Platychelus excentrus

Scientific classification
- Kingdom: Animalia
- Phylum: Arthropoda
- Class: Insecta
- Order: Coleoptera
- Suborder: Polyphaga
- Infraorder: Scarabaeiformia
- Family: Scarabaeidae
- Genus: Platychelus
- Species: P. excentrus
- Binomial name: Platychelus excentrus Péringuey, 1902

= Platychelus excentrus =

- Genus: Platychelus
- Species: excentrus
- Authority: Péringuey, 1902

Species of beetle

Platychelus excentrus is a species of beetle of the family Scarabaeidae. It is found in South Africa (Cape).

== Description ==
Adults reach a length of about 7.5-9 mm.

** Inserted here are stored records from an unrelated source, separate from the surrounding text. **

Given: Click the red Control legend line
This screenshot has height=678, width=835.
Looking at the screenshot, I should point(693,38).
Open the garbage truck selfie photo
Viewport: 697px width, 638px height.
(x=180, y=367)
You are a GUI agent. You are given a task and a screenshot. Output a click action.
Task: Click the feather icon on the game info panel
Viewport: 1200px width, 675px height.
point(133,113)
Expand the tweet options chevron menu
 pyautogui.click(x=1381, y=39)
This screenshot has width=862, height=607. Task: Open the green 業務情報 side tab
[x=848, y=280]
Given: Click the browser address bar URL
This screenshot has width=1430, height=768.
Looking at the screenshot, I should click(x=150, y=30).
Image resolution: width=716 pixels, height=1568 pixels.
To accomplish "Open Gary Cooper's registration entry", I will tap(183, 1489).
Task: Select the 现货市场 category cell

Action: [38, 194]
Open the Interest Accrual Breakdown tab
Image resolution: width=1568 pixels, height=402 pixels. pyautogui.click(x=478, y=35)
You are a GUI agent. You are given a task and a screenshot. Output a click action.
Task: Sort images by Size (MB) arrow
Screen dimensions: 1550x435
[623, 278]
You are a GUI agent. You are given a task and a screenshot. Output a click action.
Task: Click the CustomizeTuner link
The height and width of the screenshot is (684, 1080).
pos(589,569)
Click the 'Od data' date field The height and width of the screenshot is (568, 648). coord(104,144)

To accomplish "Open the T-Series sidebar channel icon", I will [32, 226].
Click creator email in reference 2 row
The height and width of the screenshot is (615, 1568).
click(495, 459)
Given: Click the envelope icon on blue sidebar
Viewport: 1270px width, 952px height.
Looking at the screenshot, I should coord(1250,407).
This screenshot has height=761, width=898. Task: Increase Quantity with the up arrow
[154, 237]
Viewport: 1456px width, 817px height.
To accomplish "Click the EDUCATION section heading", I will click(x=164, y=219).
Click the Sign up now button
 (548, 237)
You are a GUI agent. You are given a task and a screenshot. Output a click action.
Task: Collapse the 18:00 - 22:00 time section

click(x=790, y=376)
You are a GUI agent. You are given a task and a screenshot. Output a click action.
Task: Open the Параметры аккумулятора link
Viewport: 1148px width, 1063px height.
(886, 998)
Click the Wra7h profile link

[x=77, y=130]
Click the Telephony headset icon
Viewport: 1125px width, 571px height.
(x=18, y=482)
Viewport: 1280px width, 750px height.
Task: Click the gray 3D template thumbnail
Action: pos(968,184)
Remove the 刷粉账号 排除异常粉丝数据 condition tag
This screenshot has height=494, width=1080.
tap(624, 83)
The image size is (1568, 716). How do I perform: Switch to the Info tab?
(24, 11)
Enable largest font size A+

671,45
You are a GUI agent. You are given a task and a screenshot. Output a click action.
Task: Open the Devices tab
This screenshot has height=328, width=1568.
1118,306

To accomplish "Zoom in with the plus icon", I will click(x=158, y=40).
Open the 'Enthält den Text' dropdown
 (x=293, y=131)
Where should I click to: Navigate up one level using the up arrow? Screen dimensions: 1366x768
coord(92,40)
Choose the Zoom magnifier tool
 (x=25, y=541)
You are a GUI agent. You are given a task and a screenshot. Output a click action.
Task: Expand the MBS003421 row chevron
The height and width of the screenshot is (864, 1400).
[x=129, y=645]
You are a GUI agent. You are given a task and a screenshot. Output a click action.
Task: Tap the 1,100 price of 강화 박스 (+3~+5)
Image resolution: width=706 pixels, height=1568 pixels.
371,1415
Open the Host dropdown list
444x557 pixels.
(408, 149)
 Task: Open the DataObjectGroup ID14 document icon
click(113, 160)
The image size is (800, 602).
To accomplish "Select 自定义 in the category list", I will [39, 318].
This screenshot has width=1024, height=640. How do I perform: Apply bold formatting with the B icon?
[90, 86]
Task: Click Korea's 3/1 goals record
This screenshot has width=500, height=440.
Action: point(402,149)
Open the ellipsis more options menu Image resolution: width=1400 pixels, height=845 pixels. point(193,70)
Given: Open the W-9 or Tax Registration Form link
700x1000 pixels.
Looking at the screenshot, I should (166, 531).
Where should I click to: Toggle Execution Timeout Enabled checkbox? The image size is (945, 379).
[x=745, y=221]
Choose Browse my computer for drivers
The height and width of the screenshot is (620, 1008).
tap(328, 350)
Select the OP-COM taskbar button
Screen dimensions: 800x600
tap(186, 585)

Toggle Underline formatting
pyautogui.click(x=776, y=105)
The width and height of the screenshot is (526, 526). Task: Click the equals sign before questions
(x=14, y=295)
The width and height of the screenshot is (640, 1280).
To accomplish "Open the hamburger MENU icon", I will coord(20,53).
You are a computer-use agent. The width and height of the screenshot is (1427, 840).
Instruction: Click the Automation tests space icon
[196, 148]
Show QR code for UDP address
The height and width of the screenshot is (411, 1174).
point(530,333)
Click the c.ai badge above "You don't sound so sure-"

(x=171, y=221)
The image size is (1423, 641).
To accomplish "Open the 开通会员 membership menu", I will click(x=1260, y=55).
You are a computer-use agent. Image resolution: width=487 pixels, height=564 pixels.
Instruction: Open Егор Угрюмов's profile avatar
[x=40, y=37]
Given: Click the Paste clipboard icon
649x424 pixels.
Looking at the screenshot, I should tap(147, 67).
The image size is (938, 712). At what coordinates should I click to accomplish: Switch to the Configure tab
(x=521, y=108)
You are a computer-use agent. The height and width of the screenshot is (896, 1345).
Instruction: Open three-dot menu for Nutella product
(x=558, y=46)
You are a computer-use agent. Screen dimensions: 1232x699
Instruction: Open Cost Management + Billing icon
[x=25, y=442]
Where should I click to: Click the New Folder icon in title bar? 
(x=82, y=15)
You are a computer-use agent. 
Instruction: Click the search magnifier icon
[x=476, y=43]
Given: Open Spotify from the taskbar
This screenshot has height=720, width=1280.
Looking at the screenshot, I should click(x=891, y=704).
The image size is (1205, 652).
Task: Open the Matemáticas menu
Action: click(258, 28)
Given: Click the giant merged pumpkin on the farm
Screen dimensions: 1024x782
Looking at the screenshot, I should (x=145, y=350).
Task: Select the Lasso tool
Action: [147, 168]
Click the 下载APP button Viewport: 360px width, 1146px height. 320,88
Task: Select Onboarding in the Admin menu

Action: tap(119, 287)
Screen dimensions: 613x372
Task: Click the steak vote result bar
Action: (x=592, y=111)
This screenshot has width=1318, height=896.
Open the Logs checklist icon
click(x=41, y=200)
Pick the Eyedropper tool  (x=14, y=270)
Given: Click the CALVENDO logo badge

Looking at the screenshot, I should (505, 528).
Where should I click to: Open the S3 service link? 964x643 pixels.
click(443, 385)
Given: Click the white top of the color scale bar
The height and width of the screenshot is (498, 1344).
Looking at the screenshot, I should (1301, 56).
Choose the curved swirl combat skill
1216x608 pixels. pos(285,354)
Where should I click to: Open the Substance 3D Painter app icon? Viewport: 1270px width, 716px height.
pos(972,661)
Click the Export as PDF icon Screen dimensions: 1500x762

They are black, with wing covers (elytra) that are reddish brown. The surface of the head is rough with very closely spaced pits (scabroso-punctate) and the club shaped tip of the antennae is reddish brown. The plate behind the head (pronotum) is covered with very dense and very long shaggy hairs, black in the front, greyish white in the back. The elytra are covered with black hairs that lie fairly flat against the surface, but along the base there is a fringe of long, white hairs, a patch of these is also located in the discoidal impression in the centre, and a longer patch is along the suture, at about the middle of the elytra. The rear tip (pygidial part), abdomen, and underside of the chest (pectus) are clothed with greyish white, dense, shaggy (villose) hairs, and the legs are covered with black ones.